If you crunch the numbers using either strategy and the time it would take to pay down all your debts is unrealistic, Hoyes said it’s better to accept that sooner rather than later, and seek out the help you need. “You’re better off at that point … filing a consumer proposal, or going bankrupt to officially eliminate the debt.”
To avoid getting to that point, Hoyes said it’s critical to try to eliminate the amount you’re able to borrow as you pay down your debts. Some strategies to accomplish this include lowering your credit limit, cancelling your credit card, or converting your card to a fixed-term loan, if possible.

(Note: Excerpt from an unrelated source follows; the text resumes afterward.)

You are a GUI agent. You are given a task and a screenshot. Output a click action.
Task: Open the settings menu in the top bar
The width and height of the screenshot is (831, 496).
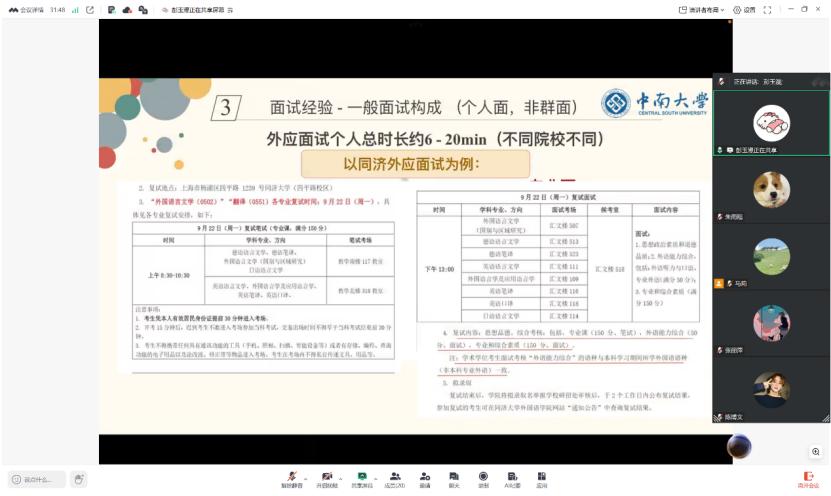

Hoyes also recommends exploring ways you can increase your income or reduce your expenses to free up cash flow, be that through extra shifts, a part-time job, a roommate or strict budgeting.
Arbour said it’s also valuable to understand how and why you acquired these debts in the first place. “Is it because you’re running short every month and bridging the gaps?” she said. “Is it because your budget isn’t quite working for you?” This kind of reflection can help people avoid ending up in the same situation in the future.
It can also help build the important habit of having a plan to pay off a debt when you take one on, she said. In the end, it doesn’t really matter which strategy you use, but more so that you have one to gain back control.
“When you’re swimming in bills and payments, sometimes you can’t see the forest for the trees,” Arbour said. “But everybody loves a framework.”